Troubled retailer Tesco has slashed its profits forecasts for the fourth time in five months as its share price plunged to a 14-year low.
Shares in the world’s third-biggest retailer – which has a Tesco Extra store in Newton Aycliffe – plunged as much as 17% at one point on Tuesday, reported Reuters.
More than £2.5 billion was wiped off its stock market valuation after the group cut its full-year trading profit forecast by nearly a third.
It said group trading profit for its 2014-15 year would not exceed £1.4bn, below analysts’ average forecasts of £1.94bn and less than half the £3.8bn it made in 2011-12.

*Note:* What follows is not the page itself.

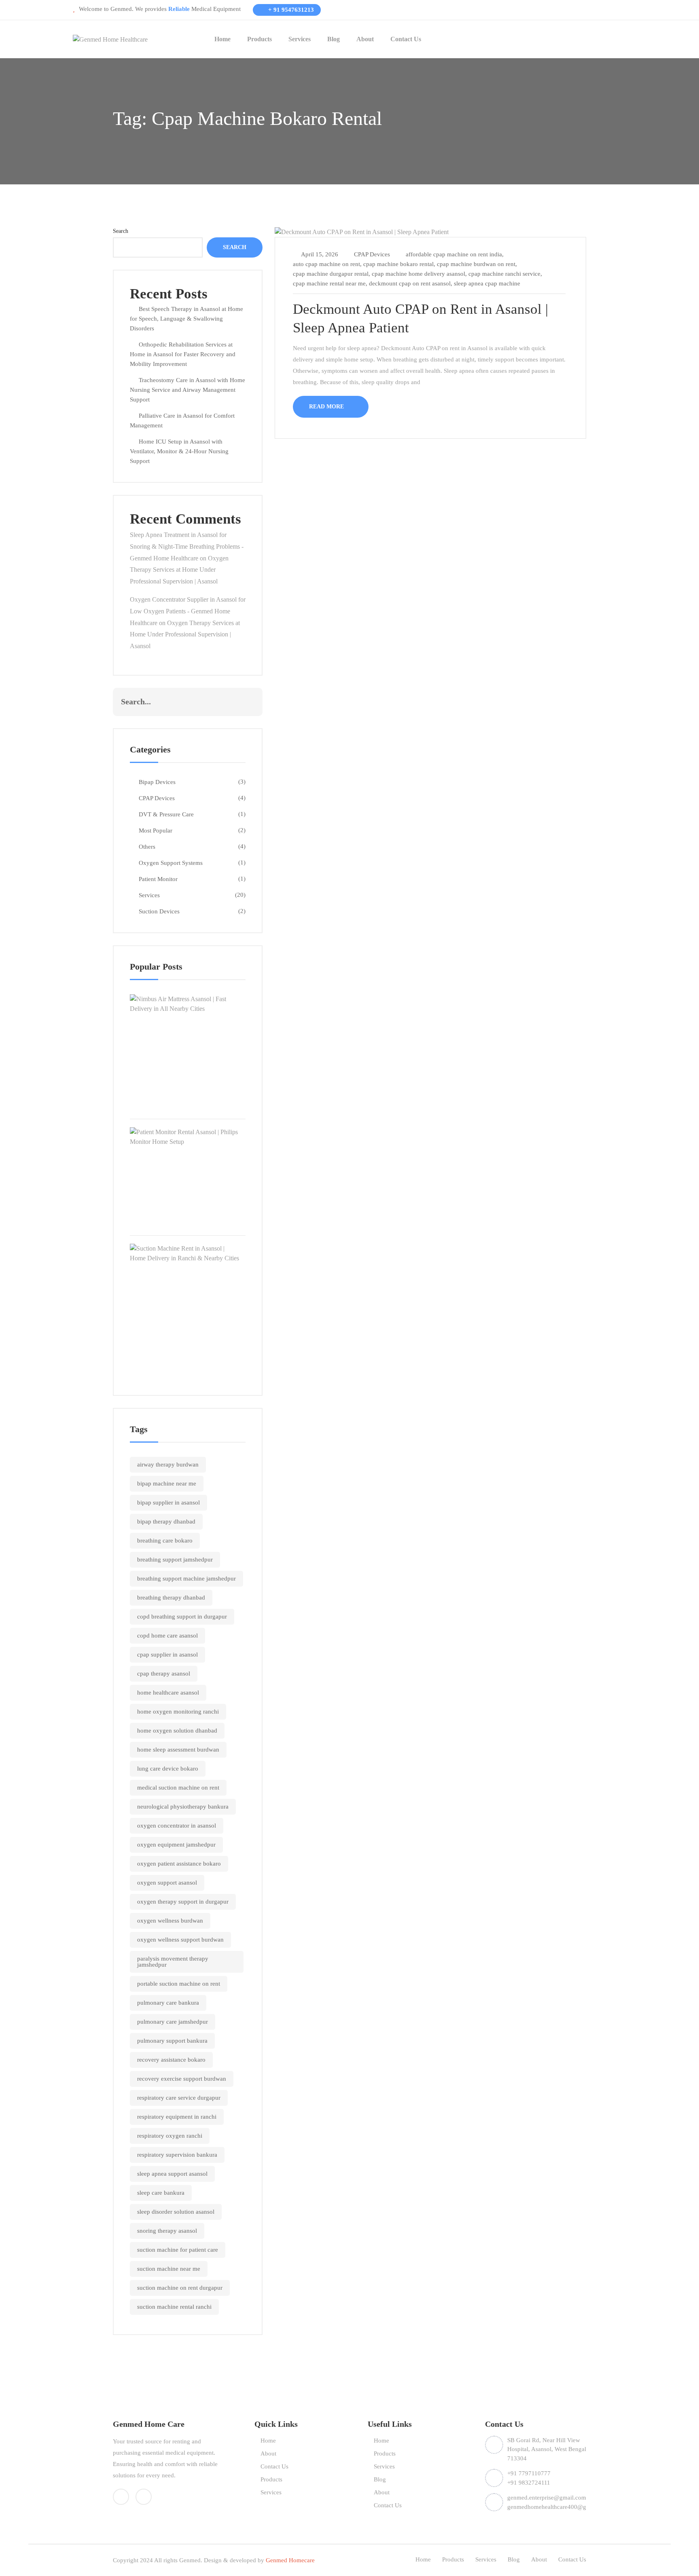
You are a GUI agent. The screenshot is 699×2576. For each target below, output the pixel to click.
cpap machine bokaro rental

The company reported in September that it had overstated first-half profits by £250m – a figure later raised to £263m.
New chief executive Dave Lewis, who joined Britain’s largest grocer the month it revealed mistakes in its accounting, said the new profit forecasts took account of the £500m cost of reworking its accounting policies and supplier relationships, recruiting additional staff to serve customers better, increasing the availability of its most popular lines, and lowering prices on those products.
Of the £500m, one third related to re-setting the guidelines for dealing with commercial income from suppliers, and another third related to ceasing practices that “artificially change” the way the business operates, such as reducing staff numbers in the final quarter of its financial year before increasing them again in subsequent periods.